費やせる労力や資源に制限があった故、これまでは小手先の対応で済ませておったのだが上手くいかなかった。
だがやっと近隣国との状況が落ち着いてきたので、今だったら根本的な解決策に取り組めると言う結論になっての。
軍部もいざとなったら王都内での大規模な軍事作戦になっても他国に国境を侵攻される前にスラムを更地にすることは可能だと言っておる」

(爺さん何を言ってるの?!?!)
色々と上層部で相談し、案を練ってスラムの三大ギルドに話を持ち掛けることになったのだが・・・。
最初から交渉役のウォレン爺がこうも強硬に脅しをかけるとは思っていなかった。

この狸爺のことだから考えがあるのだろうが、前もって言っておいて欲しかった。
心臓に悪い。
鉄壁の無表情は副団長の方が得意なのだ。
やはり今回の同行、あいつに押し付けておくべきだった。

「ほう。
老獪なガズラート殿が持って来る話ですから、単純な力押しにはならないと思っておりましたが・・・間違っておりましたかな?」
鳩の仮面をつけた男が軽い口調で聞き返してきた。

裏ギルドの人間が顔を晒すわけにはいかないとのことで、3人とも仮面をかぶっている。
鳩が盗賊《シーフ》ギルド、蛇が暗殺《アサッシン》ギルド、猫が娼婦《ハーロット》ギルドの長だと言われた。

蛇と猫はまだしも、何故鳩なのか。
イマイチ理解に苦しむ。
ウォレン爺だったら分かるのだろうか?後で聞いてみよう。

「うむ。
まあ、流石にスラムにいる不特定多数の人間を皆殺しにするのは兵にとっても抵抗があるだろう。
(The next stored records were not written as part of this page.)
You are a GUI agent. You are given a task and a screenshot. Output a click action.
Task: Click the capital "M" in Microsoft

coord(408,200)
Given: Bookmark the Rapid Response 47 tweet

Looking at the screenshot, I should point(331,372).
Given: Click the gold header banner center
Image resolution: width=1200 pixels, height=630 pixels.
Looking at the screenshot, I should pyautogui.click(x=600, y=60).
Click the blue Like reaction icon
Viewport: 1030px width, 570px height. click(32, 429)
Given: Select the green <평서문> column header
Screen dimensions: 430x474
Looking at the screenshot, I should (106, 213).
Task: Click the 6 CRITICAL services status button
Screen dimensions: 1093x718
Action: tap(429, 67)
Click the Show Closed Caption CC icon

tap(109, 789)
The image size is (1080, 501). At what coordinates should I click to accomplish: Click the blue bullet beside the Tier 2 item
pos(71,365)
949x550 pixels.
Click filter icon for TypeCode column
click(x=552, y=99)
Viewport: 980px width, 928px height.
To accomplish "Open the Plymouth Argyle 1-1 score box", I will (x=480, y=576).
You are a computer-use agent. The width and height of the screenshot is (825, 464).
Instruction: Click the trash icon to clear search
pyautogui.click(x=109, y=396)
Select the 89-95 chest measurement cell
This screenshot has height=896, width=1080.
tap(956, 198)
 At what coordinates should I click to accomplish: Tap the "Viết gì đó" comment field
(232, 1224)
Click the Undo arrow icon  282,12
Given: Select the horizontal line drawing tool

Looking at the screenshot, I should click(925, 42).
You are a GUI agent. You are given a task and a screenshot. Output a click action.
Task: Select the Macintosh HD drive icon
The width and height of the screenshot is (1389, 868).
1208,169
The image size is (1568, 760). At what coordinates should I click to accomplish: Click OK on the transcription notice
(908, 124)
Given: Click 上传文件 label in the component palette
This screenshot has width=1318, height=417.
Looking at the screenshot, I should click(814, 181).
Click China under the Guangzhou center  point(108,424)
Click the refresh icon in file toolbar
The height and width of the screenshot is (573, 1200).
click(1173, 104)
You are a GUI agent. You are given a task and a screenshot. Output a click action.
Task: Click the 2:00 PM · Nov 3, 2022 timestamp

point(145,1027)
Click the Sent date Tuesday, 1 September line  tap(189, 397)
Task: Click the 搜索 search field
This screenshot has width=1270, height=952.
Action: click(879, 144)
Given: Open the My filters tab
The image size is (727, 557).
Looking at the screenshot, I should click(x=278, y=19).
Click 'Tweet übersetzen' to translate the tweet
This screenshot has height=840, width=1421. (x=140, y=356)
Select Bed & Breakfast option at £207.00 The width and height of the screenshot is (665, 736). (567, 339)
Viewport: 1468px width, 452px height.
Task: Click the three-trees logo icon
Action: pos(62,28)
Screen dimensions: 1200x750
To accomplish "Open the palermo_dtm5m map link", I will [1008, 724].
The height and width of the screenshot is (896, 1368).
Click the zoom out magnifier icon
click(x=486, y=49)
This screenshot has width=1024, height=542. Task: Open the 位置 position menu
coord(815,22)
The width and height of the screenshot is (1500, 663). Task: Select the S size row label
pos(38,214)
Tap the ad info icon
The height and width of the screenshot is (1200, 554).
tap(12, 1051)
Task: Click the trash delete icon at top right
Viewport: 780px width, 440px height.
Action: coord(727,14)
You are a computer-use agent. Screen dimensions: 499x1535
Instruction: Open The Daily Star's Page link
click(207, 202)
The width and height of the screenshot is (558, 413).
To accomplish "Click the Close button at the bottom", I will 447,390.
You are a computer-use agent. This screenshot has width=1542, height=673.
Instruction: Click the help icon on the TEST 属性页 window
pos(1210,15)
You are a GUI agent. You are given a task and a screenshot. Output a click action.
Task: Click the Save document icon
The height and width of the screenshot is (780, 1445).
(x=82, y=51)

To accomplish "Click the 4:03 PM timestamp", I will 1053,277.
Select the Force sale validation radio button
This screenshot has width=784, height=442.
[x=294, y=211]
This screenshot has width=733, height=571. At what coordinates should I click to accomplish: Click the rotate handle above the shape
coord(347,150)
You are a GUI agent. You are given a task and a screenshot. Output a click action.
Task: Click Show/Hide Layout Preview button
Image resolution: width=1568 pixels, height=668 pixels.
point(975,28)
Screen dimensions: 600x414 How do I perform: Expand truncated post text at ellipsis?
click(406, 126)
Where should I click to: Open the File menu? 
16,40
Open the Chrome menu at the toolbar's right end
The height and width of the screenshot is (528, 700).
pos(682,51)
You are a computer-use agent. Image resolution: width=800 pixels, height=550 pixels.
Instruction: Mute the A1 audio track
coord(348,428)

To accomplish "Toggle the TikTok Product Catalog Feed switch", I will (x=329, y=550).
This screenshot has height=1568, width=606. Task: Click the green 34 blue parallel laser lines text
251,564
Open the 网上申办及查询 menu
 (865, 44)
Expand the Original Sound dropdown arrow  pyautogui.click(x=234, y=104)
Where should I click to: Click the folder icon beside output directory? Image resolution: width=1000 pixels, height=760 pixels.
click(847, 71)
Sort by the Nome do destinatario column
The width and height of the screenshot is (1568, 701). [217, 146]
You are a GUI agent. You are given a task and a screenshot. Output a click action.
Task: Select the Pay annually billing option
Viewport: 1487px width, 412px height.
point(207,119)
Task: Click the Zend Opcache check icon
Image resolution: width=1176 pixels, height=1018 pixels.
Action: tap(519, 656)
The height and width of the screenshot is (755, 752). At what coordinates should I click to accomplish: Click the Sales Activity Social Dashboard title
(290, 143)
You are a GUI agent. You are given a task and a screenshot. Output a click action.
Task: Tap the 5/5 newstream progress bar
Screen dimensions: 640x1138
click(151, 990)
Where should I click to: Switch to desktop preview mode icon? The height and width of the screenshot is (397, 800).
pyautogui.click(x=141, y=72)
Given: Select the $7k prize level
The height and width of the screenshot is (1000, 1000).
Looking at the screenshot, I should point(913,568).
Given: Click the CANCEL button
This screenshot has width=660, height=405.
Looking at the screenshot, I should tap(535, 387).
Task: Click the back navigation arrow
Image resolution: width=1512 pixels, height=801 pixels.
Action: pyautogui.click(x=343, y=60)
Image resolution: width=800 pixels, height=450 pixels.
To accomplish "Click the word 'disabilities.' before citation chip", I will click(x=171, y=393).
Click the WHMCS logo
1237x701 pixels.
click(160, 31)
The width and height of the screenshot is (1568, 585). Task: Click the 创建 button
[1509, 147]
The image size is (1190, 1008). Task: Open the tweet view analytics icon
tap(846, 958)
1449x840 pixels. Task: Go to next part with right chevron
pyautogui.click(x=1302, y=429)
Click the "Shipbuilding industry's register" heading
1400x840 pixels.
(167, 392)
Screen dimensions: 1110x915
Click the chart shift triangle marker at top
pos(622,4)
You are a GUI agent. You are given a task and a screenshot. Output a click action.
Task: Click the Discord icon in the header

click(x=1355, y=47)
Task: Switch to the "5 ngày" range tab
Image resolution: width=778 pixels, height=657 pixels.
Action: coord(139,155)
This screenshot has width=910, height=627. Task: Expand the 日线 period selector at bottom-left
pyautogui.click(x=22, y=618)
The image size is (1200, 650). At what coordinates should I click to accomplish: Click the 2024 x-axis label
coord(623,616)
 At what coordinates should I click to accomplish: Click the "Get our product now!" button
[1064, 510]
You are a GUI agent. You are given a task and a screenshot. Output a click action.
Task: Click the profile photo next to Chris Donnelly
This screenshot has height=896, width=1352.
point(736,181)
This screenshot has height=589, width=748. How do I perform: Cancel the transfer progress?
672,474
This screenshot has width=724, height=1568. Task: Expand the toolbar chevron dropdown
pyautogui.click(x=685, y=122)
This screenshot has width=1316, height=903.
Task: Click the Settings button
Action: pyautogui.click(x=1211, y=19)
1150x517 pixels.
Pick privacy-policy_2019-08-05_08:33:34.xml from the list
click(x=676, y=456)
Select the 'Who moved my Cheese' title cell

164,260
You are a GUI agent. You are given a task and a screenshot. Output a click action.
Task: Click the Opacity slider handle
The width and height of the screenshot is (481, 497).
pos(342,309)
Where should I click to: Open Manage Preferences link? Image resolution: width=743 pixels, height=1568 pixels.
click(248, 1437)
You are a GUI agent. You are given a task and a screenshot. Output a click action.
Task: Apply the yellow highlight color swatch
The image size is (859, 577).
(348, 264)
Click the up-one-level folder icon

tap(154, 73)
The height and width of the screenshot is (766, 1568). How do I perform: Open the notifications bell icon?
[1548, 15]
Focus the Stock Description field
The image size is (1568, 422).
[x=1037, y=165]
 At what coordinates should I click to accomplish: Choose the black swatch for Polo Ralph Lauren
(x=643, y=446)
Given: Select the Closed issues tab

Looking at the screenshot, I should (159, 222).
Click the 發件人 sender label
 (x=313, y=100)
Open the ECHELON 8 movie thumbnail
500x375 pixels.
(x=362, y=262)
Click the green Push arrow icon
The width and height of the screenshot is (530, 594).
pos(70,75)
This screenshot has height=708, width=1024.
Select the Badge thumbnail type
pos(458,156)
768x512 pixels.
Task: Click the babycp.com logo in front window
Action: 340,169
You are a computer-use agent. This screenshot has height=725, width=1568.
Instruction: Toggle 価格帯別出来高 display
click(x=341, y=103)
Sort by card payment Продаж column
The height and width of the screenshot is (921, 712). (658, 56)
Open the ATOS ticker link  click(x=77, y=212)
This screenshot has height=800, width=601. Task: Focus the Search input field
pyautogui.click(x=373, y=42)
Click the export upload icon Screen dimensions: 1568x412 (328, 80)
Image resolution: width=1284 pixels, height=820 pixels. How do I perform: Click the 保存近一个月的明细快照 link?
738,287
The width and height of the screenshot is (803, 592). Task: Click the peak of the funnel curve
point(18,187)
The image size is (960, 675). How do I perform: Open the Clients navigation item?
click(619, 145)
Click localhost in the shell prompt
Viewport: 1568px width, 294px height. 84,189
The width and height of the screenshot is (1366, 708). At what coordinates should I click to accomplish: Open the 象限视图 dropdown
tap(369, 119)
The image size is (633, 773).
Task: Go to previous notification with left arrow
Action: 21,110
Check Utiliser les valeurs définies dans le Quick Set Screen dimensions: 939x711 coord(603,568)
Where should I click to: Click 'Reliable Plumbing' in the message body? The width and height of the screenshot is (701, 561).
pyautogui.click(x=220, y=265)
とは言え、殺さねば恨みが蓄積して後々困った問題になるかもと軍の上層部は心配しておっての。
だが、税も払わぬ相手が占拠する地域に有能な警備兵を配置するのはおかしいと財務省の人間は主張する。
新しい交易相手やそこからくる厄介な魔具の問題などもあるから、有能な人間は港町や国境街に幾らいても足りないぐらいであるし。
困った状況じゃろう?」

そう。
住民に暴力を振るわず、かといってそれなりに柔軟に賄賂を受け取ることでスラムの集団《ギャング》から攻撃されない様な立ち回りをするにはかなり特殊な頭の切れを必要とする。

怪しい呪具や薬などの水際対策で大忙しな港町などで有能な人間が切実に必要とされているのに、銅貨1枚分もの税を払わぬスラムに配置するなんて国の運営としてあり得ない!!!と財務省に悲鳴をあげられると、確かに一理はある。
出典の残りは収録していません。